Mason seemed large for his small jar, so we transferred him to a newer, cleaner, bigger jar (with fresh oak leaves for him to enjoy).
Here’s what we learned while we observed our caterpillar build his cocoon and finally emerge from his cocoon.
- It took a little over 2 weeks for the entire metamorphosis to occur (17 days)
- Those two weeks of waiting are pretty boring (nothing happens on the outside)
- Cocoons don’t require any up-keep
- Cocoons and crysalis’ look very different from each other
- Moths come from cocoons (A chrysalis is a butterfly pupa. A cocoon is a silk case that moths create around themselves)

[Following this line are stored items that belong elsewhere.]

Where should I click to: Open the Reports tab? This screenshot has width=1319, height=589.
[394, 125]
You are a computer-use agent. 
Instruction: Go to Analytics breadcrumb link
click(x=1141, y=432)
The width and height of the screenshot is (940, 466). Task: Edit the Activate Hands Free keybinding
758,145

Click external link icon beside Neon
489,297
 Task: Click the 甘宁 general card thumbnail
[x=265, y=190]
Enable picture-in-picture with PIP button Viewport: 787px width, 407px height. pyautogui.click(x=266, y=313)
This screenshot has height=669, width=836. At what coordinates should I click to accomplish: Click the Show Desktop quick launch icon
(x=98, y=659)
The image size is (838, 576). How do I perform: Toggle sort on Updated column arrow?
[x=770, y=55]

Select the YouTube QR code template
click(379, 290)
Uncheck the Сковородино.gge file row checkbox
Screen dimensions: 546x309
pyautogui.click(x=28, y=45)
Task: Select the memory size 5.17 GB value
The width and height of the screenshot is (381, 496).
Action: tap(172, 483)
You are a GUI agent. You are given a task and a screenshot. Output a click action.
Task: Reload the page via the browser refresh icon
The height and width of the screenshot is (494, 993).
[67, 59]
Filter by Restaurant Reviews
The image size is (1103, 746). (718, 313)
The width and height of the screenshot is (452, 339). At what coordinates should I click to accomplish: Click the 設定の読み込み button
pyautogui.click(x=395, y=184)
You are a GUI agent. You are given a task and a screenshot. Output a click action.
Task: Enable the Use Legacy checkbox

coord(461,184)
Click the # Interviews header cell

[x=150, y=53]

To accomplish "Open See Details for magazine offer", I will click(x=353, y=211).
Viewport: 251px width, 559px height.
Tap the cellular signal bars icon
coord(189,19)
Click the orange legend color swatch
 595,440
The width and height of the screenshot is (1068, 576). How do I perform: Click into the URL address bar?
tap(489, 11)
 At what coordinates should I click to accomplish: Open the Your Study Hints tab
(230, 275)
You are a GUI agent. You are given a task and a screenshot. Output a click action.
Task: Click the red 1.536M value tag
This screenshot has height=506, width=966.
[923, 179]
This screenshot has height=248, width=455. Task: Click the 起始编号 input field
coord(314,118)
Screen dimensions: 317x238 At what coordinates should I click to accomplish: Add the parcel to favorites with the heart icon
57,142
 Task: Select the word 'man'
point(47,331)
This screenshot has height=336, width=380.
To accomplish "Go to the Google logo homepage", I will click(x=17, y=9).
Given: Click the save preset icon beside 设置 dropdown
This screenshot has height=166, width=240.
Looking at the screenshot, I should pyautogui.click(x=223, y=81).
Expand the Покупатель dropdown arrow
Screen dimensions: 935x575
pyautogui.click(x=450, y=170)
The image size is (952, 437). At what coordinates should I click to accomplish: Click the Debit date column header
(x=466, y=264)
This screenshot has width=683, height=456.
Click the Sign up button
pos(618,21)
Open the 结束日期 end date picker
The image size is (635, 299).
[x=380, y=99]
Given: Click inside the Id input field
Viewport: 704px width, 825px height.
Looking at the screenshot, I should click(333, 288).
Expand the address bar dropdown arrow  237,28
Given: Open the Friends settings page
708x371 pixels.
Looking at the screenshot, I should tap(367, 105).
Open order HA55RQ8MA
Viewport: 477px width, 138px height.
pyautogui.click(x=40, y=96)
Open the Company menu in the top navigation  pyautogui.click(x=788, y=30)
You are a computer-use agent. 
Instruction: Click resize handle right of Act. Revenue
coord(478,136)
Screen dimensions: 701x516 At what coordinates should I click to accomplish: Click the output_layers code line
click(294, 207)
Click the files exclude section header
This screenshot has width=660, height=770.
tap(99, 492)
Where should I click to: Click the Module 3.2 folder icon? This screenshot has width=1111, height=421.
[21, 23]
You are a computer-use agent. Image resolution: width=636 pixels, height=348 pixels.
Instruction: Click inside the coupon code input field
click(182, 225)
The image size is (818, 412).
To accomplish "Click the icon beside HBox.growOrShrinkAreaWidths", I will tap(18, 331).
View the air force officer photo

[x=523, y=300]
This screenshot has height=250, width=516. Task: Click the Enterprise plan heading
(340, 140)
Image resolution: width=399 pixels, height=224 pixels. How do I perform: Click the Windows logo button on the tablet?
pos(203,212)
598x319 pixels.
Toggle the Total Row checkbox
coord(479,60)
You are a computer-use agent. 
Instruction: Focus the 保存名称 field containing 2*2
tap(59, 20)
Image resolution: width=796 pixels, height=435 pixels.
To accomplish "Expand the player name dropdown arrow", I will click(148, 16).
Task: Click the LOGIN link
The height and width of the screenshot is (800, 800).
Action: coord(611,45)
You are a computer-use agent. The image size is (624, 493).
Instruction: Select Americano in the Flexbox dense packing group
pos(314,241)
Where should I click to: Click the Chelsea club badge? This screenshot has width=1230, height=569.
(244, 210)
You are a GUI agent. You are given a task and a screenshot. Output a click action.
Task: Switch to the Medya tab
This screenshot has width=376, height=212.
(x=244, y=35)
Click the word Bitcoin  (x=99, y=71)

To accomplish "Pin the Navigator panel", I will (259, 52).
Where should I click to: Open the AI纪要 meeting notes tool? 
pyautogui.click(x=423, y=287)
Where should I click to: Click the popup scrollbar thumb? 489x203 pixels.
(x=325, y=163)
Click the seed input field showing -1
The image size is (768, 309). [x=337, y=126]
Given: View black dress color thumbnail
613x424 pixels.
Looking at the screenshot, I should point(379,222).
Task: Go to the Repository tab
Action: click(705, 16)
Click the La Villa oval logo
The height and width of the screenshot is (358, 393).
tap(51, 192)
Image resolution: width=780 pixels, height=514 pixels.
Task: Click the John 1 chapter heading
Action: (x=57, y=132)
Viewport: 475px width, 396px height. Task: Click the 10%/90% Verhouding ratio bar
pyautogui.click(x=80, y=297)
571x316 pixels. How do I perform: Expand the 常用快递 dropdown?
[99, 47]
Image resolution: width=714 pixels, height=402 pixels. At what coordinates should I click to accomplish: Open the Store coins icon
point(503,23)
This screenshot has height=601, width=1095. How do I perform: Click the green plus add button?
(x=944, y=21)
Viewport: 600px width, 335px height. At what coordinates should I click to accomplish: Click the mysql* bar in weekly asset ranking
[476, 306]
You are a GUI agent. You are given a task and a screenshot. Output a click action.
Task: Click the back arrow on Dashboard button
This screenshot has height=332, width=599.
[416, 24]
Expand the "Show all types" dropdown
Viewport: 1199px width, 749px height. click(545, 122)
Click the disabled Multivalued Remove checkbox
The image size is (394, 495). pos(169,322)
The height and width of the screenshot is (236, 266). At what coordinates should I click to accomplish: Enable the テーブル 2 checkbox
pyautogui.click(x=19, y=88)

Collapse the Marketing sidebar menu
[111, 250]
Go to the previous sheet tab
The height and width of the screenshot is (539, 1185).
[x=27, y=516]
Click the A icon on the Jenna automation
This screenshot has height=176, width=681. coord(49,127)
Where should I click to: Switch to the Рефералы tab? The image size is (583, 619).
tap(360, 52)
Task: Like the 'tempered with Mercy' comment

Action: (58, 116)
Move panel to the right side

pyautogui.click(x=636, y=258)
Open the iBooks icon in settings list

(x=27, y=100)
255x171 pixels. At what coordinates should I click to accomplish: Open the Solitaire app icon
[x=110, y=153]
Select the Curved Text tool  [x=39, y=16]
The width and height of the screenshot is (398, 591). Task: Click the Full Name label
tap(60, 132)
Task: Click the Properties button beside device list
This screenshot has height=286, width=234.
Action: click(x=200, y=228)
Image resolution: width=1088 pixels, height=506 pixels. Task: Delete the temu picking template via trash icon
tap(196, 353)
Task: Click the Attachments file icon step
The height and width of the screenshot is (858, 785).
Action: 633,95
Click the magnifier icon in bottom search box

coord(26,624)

- Moths enjoy oak leaves (we got to go outside and find some oak leaves for Mason)
- Moths can be pets (the kids are loving Mason)
Reese will be taking Mason in to her classroom tomorrow. The second grade is doing an extensive butterfly unit and they have been watching butterflies emerge this last week. We thought it would be fun to let the other kids see the differences between moths and butterflies, cocoons and crysalis’. And then we’ll let Mason go free.